Beginning on March 1, TCR will have a “limited commercial release,” said Jessica Hogue, svp of product leadership for Nielsen. Individual publishers can choose to share their own data externally, with media, agencies or for other business purposes, but will not be able to release any data from competitors. Nielsen will then make that same information available to agencies.
(Nielsen had initially planned to make TCR metrics available to all Nielsen clients on March 1, but modified its plans after several media companies, led by NBCUniversal’s chairman of advertising sales and client partnerships, Linda Yaccarino, asked Nielsen to put the brakes on the rollout.)
“Every presentation that everybody gives everywhere starts with, ‘Consumers have more choice than ever today and viewing is fragmenting,’” said Glenn Enoch, svp of audience insights at Nielsen. “Our clients want to have a picture of what exactly that means.

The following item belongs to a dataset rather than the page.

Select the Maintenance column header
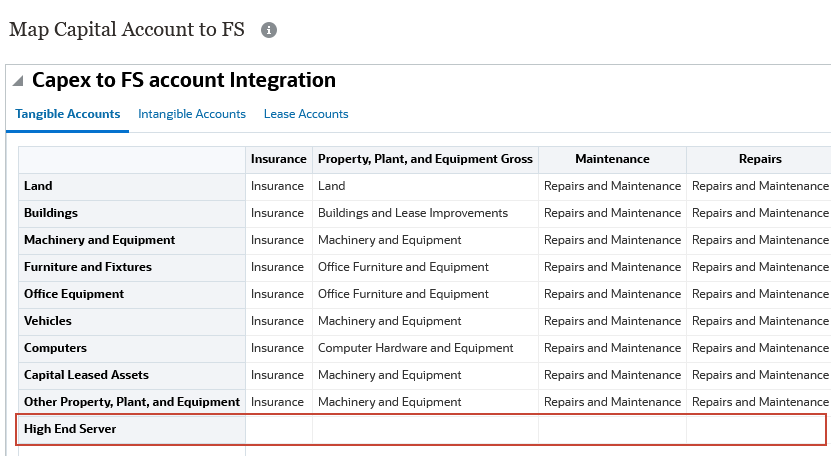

We know that people are still consuming these programs, but where are they doing it?”
TV execs are eager to start capitalizing on the data from TCR and Nielsen’s Total Audience platform. “Fully measuring and monetizing the value of every single viewer represents terrific upside for us,” CBS Corp. chairman and CEO Leslie Moonves said on an earnings call earlier this month. “Nielsen is doing a better job. … There is no question when we talk to advertisers, everybody is looking at a more complete picture and that only means more viewers and more revenue for us.”
For now, however, buyers see TCR as a planning tool, not a buying one. “It’s a step forward, and any granular measurement beyond what we have now is useful,” said David Cohen, president, North America, Magna Global. “Is it a currency? It isn’t. Is it going to help from a planning and contextual perspective? Yes, it will.”
But Nielsen says as clients get up to speed with the new data set and start to identify the new viewing patterns that emerge when all multiplatform viewing is factored in, the metrics will help programmers and buyers alike. “This is all going to take time to work through,” said Enoch. “But we’re at the starting gate.”